IJSRP, Volume 4, Issue 6, June 2014 Edition [ISSN 2250-3153]
R.HEMAMALINI, Dr.L.JOSEPHINE MARY
The Distributed Data Mining (DDM) is a branch of the field of data mining that offers a framework to mine distributed data paying careful attention to the distributed data and computing resources. Usually, data-mining systems are designed to work on a single dataset. On the other hand with the growth of networks, data is increasingly dispersed over many machines in many different geographical locations. Also, even as most practical data-mining algorithms operate over propositional representations are known as first order learning. In existing system, the concept of knowledge is very important in data mining. In order to get the correct knowledge from the data mining system, the user must define the objective and specify the algorithms and its parameters exactly with minimum effort. If the data mining system produces large number of meaningful information by using a specialized data mining algorithm like association, clustering, decision trees etc., it will take more time for the end- users to choose the appropriate knowledge for the problem discussed. Even choosing the correct data mining algorithm involves more time for the system. Developing a data mining system that uses specialized agents with the ability to communicate with multiple information sources, as well as with other agents requires a great deal of flexibility.

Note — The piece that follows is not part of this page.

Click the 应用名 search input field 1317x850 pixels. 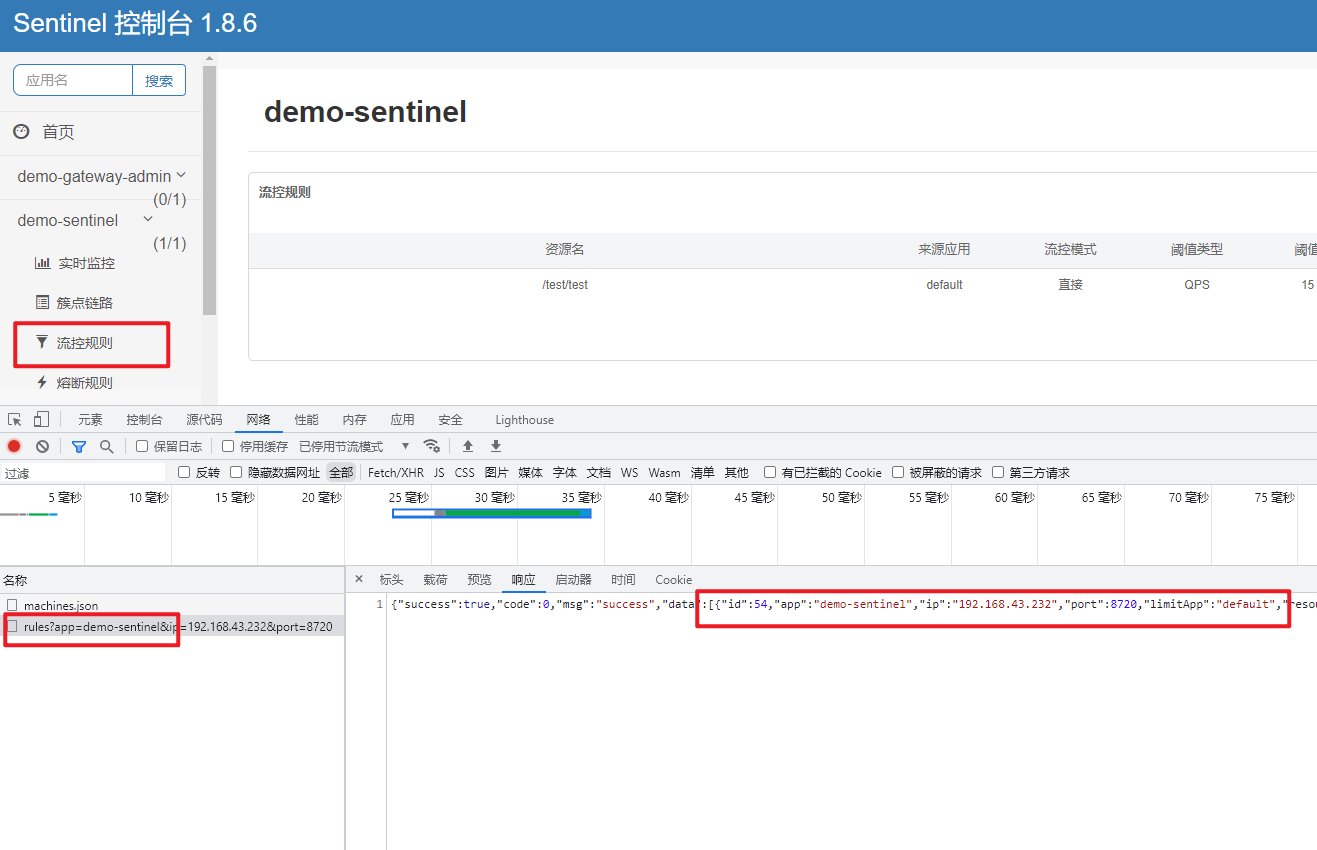[x=73, y=81]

The main objective of this paper titled on “An Analysis on Multi-Agent Based Distributed Data Mining System“ describes the knowledge integration, Knowledge Integration in Distributed Data-Mining and Heterogeneous vs. Homogeneous Data-Mining, a literature survey of Multi-Agent Based Distributed Data Mining System, a Model Of Multi –Agent System Based Data Mining, the improving DDM performance by combining distributed data mining and multi-agent system and Data Mining using Multiple Agents.